In fall 2020, DCR expanded the GGCP from 14 communities to 18 communities, welcoming Fitchburg, Lowell, Salem and Medfield. Other communities currently active with the program are Brockton, Chelsea, Chicopee, Fall River, Haverhill Holyoke, Lawrence, Leominster, Lynn, New Bedford, Pittsfield, Quincy, Revere, and Springfield.

“We are thankful to the Baker-Polito Administration for expanding this program. The Greening the Gateway Cities Program will not only assist us as we revitalize our City, but helps us do so in a green and environmentally friendly way,” said Mayor Stephen L. DiNatale of Fitchburg, Massachusetts. “Most importantly though, it helps our citizens with their heating and cooling costs while providing canopy cover.”

“These investments make our communities sustainable and a healthier place to live. By Greening the Gateway Cities, we both beautify our hometowns and make them a more attractive place to live, work, and enjoy life.” said State Senator John Cronin (D- Lunenburg).

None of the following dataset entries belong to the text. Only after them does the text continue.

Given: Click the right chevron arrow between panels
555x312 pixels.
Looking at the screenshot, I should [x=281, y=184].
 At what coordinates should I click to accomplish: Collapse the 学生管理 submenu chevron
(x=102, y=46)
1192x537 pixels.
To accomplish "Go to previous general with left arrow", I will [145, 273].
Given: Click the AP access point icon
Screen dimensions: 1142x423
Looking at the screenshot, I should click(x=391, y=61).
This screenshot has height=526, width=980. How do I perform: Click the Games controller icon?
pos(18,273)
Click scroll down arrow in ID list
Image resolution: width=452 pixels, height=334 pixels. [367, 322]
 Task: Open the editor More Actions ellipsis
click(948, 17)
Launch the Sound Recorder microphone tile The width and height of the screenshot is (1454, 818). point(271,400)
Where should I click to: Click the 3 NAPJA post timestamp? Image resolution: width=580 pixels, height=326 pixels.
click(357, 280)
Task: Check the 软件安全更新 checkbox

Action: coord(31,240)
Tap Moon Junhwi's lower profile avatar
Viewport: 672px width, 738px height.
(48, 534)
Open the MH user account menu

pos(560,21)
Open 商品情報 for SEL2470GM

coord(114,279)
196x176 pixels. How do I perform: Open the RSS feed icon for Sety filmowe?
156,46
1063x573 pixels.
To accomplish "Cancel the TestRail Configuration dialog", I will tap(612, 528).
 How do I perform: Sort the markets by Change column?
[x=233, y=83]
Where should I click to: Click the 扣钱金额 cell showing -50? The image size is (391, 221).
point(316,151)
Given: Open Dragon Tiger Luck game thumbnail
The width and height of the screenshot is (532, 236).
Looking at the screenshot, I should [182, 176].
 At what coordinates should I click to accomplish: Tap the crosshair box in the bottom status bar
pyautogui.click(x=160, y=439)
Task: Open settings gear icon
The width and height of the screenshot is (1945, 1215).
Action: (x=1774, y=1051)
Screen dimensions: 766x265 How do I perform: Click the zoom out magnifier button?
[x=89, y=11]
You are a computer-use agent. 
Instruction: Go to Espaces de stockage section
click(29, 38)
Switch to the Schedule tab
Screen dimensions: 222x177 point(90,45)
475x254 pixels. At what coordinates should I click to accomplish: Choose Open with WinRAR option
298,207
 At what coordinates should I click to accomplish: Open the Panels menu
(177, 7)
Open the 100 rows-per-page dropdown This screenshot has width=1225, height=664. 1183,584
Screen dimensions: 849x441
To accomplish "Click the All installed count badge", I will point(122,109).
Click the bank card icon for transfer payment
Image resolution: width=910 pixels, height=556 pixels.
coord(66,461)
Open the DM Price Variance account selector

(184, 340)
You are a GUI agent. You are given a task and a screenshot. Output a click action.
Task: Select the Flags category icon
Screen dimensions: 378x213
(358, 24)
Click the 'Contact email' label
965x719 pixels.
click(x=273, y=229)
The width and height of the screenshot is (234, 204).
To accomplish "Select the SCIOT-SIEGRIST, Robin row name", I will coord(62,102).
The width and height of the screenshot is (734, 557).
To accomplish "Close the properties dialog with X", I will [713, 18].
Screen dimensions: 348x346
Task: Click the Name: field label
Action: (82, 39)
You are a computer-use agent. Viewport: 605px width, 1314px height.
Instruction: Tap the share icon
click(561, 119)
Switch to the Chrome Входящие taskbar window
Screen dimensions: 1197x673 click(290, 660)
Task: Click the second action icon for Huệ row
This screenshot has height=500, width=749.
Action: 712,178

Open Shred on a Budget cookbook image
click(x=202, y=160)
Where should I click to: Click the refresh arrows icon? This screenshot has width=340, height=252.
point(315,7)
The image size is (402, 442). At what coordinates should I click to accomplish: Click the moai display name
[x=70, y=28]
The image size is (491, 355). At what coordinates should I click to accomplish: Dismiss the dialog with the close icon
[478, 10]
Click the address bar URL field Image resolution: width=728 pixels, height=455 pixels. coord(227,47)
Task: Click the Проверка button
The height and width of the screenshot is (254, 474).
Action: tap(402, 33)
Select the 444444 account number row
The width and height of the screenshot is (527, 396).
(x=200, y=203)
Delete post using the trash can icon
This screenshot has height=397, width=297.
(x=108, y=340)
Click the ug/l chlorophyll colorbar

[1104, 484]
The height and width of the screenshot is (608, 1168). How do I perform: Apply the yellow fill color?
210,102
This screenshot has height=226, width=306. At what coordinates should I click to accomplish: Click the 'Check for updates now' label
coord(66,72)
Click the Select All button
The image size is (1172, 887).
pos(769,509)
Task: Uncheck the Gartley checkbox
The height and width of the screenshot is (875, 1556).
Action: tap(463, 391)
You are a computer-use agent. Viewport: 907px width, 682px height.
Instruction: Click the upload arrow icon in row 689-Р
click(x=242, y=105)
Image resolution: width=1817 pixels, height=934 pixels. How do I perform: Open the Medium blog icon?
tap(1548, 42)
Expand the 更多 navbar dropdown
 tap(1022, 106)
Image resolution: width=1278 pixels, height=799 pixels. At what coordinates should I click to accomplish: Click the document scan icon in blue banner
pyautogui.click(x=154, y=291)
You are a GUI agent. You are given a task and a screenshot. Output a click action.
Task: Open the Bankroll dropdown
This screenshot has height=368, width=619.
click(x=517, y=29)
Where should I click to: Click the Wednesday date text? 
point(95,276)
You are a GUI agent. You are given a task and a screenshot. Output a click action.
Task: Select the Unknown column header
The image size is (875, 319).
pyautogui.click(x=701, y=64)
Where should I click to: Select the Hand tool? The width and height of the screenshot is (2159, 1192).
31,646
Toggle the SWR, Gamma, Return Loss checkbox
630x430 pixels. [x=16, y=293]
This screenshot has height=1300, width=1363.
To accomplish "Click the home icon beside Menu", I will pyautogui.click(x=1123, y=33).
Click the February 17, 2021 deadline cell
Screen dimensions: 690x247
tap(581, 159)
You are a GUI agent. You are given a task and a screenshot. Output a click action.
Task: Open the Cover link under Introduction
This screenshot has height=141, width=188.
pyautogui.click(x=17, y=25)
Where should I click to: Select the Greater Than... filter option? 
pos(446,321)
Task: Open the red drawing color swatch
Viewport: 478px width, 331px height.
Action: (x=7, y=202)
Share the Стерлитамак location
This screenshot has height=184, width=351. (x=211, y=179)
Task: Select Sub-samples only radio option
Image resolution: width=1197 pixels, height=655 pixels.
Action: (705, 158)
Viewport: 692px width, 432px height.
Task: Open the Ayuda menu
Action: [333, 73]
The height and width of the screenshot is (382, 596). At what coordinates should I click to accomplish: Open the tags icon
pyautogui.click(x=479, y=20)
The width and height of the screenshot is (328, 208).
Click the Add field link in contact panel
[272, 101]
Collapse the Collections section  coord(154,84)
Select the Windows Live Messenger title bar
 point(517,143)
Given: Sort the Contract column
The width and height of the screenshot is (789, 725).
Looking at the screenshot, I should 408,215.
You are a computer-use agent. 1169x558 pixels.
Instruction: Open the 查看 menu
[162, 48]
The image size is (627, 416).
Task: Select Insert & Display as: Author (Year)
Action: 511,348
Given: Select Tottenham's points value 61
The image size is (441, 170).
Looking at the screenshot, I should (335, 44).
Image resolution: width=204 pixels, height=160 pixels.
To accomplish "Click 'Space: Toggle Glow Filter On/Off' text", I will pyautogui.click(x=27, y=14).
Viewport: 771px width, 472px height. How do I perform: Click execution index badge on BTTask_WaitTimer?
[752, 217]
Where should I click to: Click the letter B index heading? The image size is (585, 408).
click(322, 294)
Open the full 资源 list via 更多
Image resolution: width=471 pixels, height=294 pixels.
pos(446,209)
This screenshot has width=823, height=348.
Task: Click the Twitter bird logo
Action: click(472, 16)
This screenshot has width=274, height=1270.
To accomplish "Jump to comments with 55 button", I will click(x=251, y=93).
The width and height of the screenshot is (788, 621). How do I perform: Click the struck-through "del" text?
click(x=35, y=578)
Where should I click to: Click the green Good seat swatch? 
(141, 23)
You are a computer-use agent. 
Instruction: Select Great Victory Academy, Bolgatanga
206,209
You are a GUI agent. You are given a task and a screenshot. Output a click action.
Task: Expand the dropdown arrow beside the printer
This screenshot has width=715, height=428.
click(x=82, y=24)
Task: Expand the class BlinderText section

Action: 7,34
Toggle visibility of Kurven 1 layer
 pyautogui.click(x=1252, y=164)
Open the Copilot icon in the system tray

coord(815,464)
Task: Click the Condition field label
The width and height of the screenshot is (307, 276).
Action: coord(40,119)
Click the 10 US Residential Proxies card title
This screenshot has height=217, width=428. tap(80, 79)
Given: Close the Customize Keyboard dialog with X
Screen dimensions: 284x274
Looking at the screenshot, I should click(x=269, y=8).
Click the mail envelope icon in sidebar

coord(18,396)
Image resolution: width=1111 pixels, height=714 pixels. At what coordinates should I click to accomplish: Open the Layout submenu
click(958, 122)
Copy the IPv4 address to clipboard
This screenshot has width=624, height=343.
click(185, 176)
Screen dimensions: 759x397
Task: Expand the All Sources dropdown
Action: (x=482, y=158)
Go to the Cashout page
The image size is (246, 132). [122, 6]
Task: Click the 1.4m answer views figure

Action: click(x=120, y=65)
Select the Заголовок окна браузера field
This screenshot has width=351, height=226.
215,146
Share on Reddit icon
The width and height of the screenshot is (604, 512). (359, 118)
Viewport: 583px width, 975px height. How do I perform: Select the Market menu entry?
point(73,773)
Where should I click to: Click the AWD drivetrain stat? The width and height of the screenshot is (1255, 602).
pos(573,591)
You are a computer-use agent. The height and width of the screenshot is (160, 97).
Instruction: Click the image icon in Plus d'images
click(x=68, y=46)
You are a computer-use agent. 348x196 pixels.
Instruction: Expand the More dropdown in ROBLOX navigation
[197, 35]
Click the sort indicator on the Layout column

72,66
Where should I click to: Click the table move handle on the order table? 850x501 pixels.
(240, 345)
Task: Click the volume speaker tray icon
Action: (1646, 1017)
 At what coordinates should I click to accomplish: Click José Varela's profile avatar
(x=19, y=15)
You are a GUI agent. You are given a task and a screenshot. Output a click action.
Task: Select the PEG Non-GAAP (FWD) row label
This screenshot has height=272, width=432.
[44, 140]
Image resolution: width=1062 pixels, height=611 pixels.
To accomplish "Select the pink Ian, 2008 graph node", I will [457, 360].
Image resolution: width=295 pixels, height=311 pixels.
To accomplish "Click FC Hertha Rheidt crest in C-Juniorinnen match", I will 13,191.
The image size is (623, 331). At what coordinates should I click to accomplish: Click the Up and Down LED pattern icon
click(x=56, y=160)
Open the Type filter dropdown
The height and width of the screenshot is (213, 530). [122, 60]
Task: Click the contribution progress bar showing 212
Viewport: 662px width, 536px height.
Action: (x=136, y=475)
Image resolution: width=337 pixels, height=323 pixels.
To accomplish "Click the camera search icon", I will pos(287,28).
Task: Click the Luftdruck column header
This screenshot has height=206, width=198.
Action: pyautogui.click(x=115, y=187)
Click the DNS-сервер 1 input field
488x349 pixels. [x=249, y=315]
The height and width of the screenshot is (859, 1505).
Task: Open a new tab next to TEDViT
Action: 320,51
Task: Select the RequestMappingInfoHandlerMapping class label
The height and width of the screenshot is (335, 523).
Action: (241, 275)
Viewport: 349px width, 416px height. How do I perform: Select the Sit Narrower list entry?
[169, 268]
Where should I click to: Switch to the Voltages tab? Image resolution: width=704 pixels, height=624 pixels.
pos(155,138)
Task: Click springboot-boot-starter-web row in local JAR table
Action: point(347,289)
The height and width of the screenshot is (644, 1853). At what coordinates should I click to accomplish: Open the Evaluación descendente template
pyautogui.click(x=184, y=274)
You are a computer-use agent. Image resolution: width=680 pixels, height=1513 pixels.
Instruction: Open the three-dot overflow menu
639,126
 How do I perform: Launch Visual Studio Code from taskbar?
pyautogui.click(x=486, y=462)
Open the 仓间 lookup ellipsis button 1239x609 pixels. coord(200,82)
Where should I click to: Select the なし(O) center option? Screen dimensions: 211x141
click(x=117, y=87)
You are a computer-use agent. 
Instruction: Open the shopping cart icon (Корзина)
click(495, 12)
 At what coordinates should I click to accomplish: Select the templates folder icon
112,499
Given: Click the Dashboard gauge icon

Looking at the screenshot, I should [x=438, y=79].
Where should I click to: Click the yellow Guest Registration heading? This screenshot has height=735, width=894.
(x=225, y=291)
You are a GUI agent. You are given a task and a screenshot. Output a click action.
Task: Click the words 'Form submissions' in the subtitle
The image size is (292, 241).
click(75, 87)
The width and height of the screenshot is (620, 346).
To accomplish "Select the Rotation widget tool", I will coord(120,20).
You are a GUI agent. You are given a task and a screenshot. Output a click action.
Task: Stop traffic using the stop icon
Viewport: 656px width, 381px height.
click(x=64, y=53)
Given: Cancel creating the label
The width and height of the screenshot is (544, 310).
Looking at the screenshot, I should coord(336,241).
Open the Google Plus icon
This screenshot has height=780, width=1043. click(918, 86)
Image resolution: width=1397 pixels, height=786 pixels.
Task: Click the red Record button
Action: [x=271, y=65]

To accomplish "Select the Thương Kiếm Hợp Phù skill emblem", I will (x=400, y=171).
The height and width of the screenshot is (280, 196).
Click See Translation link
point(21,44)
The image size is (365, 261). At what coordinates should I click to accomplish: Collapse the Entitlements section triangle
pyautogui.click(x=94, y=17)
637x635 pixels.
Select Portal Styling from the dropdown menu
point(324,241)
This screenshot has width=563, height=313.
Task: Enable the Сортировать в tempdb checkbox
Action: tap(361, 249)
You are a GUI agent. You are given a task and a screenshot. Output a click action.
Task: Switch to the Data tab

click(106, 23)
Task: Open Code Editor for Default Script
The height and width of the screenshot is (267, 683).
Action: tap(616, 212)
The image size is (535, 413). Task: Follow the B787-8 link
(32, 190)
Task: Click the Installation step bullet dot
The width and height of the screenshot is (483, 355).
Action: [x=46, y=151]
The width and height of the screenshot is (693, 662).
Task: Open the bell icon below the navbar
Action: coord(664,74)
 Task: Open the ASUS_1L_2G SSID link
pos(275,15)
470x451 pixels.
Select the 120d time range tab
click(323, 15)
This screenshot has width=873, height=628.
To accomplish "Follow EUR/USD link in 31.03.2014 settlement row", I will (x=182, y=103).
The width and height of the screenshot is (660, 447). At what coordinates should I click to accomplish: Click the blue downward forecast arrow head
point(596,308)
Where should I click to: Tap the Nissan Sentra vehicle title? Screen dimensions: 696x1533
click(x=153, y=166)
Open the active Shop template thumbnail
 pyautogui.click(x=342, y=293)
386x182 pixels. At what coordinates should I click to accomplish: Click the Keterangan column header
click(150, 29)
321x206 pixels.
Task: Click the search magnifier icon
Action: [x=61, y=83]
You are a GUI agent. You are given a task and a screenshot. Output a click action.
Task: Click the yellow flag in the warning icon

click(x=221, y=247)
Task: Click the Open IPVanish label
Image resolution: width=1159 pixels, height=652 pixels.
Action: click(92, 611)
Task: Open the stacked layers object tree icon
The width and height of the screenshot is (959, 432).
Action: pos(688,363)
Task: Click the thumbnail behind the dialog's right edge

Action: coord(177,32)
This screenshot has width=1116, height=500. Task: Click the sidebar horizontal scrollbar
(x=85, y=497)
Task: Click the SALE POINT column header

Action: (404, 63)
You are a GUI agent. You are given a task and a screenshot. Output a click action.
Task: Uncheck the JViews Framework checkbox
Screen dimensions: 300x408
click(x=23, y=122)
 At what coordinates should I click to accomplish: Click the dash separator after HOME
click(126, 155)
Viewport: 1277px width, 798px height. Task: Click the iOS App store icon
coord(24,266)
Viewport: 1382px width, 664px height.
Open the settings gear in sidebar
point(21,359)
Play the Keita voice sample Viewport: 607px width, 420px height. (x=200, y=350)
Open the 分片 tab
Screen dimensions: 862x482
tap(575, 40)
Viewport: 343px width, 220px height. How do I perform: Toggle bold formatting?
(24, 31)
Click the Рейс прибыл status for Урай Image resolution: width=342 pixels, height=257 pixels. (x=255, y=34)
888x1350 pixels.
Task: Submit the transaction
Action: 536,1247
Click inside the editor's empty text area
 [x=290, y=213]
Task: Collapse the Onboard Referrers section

“There’s no more fitting time to recognize the importance of the environment around us than Earth Day. I’m pleased today to join with Secretary Theoharides and my fellow state and municipal officials to commit ourselves to increasing the tree canopy in our urban and Environmental Justice neighborhoods across Fitchburg and the Gateway Cities across the Commonwealth.” said State Representative Michael Kushmerek (D-Fitchburg).

To be eligible, residents and property owners must agree to a two-year watering commitment to ensure the trees’ survival. Easy care instructions are provided by DCR to tree recipients addressing watering, mulching and pruning. When a potential tree recipient registers, a DCR urban forester will visit their home to determine the best location and species of tree for energy efficiency. They also conduct year-round site visits and are available to answer questions. To find out if a home or business is within the planting zone, and to order a free tree, property owners and residents should visit MAUrbanCanopy.org. For more information, please visit the program’s webpage.

During this year’s Earth Week in Massachusetts, the Baker-Polito Administration is highlighting its commitment to supporting the Commonwealth’s Environmental Justice communities, and ensuring that all residents are protected from environmental pollution can enjoy a clean and healthy environment. During Earth Week, the Administration is holding events throughout the Commonwealth spotlighting important initiatives, including the expansion of tree planting through the Greening the Gateway Cities Program, increasing access to healthy, nutritious food by supporting urban farms, and ensuring clean water by providing grant funding to local municipalities.

On March 26, 2021, Governor Baker signed comprehensive climate change legislation that includes nation-leading provisions related to Environmental Justice. Recognizing the significant impact of climate change on Environmental Justice communities overburdened by poor air quality and disproportionately high levels of pollution, the legislation statutorily defines Environmental Justice and environmental burdens, including climate change as an environmental burden. The legislation also expands Massachusetts Environmental Policy Act (MEPA) review to require an Environmental Impact Report for all projects that impact air quality within one mile of an Environmental Justice Neighborhood, and requires the Department of Environmental Protection to conduct a stakeholder process to develop a cumulative impact analysis as a condition of permitting certain projects. This change would, for the first time, require the agency to evaluate not just individual project impacts but also historic environmental pollution throughout the community through the permit process.